The affected lawyers will receive around three months' severance as well as health coverage for the rest of the year, he said. Those who qualified for year-end bonuses in 2007 will receive them. In addition to the layoffs, the firm is redeploying around 25 securitization lawyers to other practices within the firm.
Markel also said the firm was confident there would be no more layoffs in the future. After Thursday's action, the firm will still have around 260 lawyers in the two affected practices.
Cadwalader is hardly alone in facing a difficult market. Wall Street investment banks have announced billions in losses related to mortgage-backed securities and most have drastically pared groups working in the area, with some declaring their intention to leave the market altogether.
A number of law firms active in the area have already announced cutbacks. Clifford Chance terminated a six-lawyer group in November. Thacher Proffitt & Wood and McKee Nelson both have offered buyouts to large numbers of associates working in the area.
Thacher Proffitt Chairman Paul Tvetenstrand said Thursday that 24 of its associates had accepted buyouts and the firm would not be resorting to layoffs. He noted that all of those associates had since found other work.
Given its large practice in the area, layoffs had long been anticipated at Cadwalader. Other firms with large securitization practices are Sidley Austin and Orrick, Herrington & Sutcliffe.
Few firms are as identified with the practice as Cadwalader though. The firm's chairman, Robert O. Link, and many of its top partners work in the area, and growth in the area has led to a meteoric rise in the firm's profitablity. Once dismissed as a second-tier firm, Cadwalader ranked third in New York with profits per partner of $2.9 million in 2006, lower only than perennial leaders Wachtell, Lipton, Rosen & Katz and Cravath, Swaine & Moore.
The firm has used its strong profits from securitization to expand into other practices and promulgate a new business model for practicing law. The firm pays its rainmakers extremely well but eases out partners who fail to meet revenue targets of $5 million or more.
Cadwaladers' compensation model has attracted a number of high-profile lateral partners in recent years, and Markel said Thursday the diversification of the firm's practices would help cushion the blow from the credit market slump. Among those lured to Cadwalader in the past several months were a four-partner bankruptcy group from Weil, Gotshal & Manges, an intellectual property litigation group from Morgan & Finnegan and a star antitrust partner from Fried, Frank, Harris, Shriver & Jacobson.
Along with the new practices, some parts of the securitization and structured finance practices continue to be busy, said Markel. He said the firm's 2007 financial results would be slightly down from 2006 but still strong and that a slight dip was also projected for 2008. "We are going to continue to be an extremely successful, first-tier firm," he said.
Markel also predicted that the securitization market would bounce back, though he said it would probably be a long time before it reached its levels from a year ago. He said even banks that have said they are pulling out may eventually change their minds.
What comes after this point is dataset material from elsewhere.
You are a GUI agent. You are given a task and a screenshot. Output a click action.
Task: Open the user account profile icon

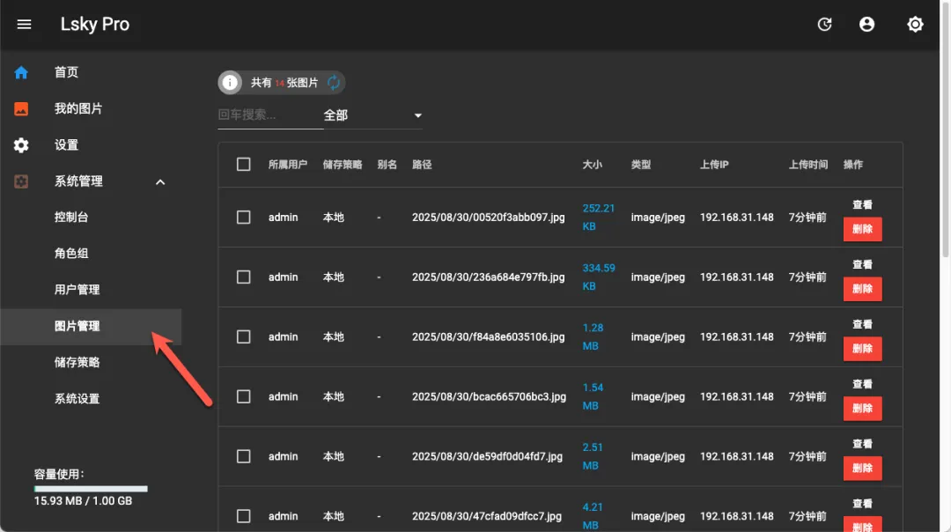[x=867, y=25]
"The world is not going to stop financing real estate or securitizations forever," he said, "and, when it comes back, we will be a leader."
Layoffs among lawyers have accompanied many economic downturns in the past. In 2001 and 2002, law firms active in the technology sector laid off scores of lawyers. The dropoff in mergers and acquisitions also led to layoffs at Shearman & Sterling and other New York firms. In the early 1990s, the collapse of the high-yield debt market led to major cutbacks at firms like Latham & Watkins.